Dal Sud Africa mi è arrivato questo libro scritto da uno scrittore svedese di cui ho già letto “Il centenario che scappò dalla finestra e scomparve” . Ho molto amato il primo, mi sto gustando anche questo, che ad ogni pagina diventa più interessante. La storia della seconda opera di Jonas Jonasson inizia proprio in Sudafrica, nella Johannesburg degli anni ’60 e ’70, in piena apartheid. La protagonista è Nombeko, una ragazzina alquanto speciale, molto intelligente e soprattutto capace di vedere oltre quello che sembrava potesse essere il solo mondo possibile. Non che conoscesse il mondo al di là della sua baraccopoli, ma era comunque speranzosa, e curiosa. Chi ha letto Jonasson, e lo apprezza, sa che ha un modo unico di scrivere: essenziale, diritto al punto, improbabile ed eccentrico, però quando lo leggi non c’è nulla che, a modo suo, non abbia senso. Mi piace molto chi sa dire tutto ciò che vuole, sin nelle sfumature, senza tanti giri di parole, e facendo anche sorridere.

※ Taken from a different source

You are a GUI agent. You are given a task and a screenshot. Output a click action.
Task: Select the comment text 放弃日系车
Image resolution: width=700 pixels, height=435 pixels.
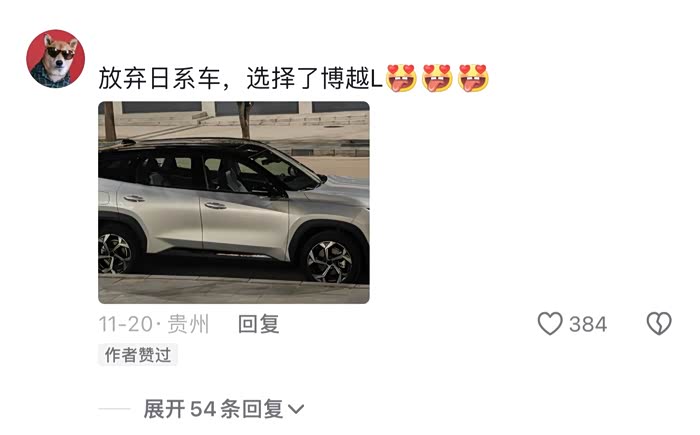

La storia, qui, non potrebbe essere più stravagante. Questa intelligente ragazza africana, arriverà a un certo punto, anche se io non ci sono ancora, ad incontrare il re di Svezia, e addirittura a salvargli la vita. Mi piace molto la parte in cui incontra Holgar 2, ragazzo svedese la cui storia viene raccontata parallelamente a quella di Nombeko.
“Hello, by the way,” he said, extending his hand. “My name is Holger.”
An astounded Nombeko took Holgar’s hand. A white man with manners.
“Nombeko,” said Nombeko. “I’m from South Africa. I’m a political refugee.”
Holger was sorry to hear abount Nombeko’s bad fortune, but he welcomed her to Sweden all the same. She wasn’t cold, was she? If she wanted, he could ask for another blanket for her from the storehouse.
Was she cold? Ask for a blanket? What was going on? Had Nombeko alreday managed to meet the normal person she had never met thus far, just a few seconds after she had dared to hope for such a thing? She couldn’t help uttering her appreciative surprise:
“Imagine that people like you exist after all.”
Holger gave her a melancholic look.
“The problem is I don’t,” he said
Don’t what? Nombeko wondered. And she said just that: “What don’t you do?”
“Exist,” Holger replied. “I don’t exist.”
Anche per questo romanzo, come faccio sempre ogni volta che leggo un libro tradotto, sono andata a guardarmi il titolo originale. La versione italiana è rimasta fedele al titolo svedese, “L’analfabeta che sapeva contare”, mentre purtroppo nella versione inglese il titolo è diventato “The girl who saved the king of Sweden”.
Non l’ho fatto in occasione della lettura del primo libro, ma ora ho voluto approfondire la conoscenza di questo scrittore, e ho fatto bene. Ho sempre ammirato chi si sa reinventare, e ancor più, chi riesce a stravolgere quella che sembra una sfortuna perché ha la grande abilità di concentrarsi non su quello che non riesce a fare, ma su quello che può fare. Uomo di successo, Jonasson fonda una società di comunicazione che impiega circa 100 dipendenti fino a che, ad un certo punto, a causa di un grave esaurimento e problemi di schiena, vende tutto e si trasferisce in una remota parte della Svezia, e successivamente in Svizzera. La stesura del suo primo libro richiede molto tempo (l’autore intanto ha 50 anni, età in cui, pensando ad un eventuale cambiamento di percorso, spesso si dice “Cosa vuoi che faccia ormai, ho già 50 anni…”). Inaspettatamente, dopo un inizio in sordina, il romanzo scavalca le classifiche di vendita del suo paese natale e di molti altri.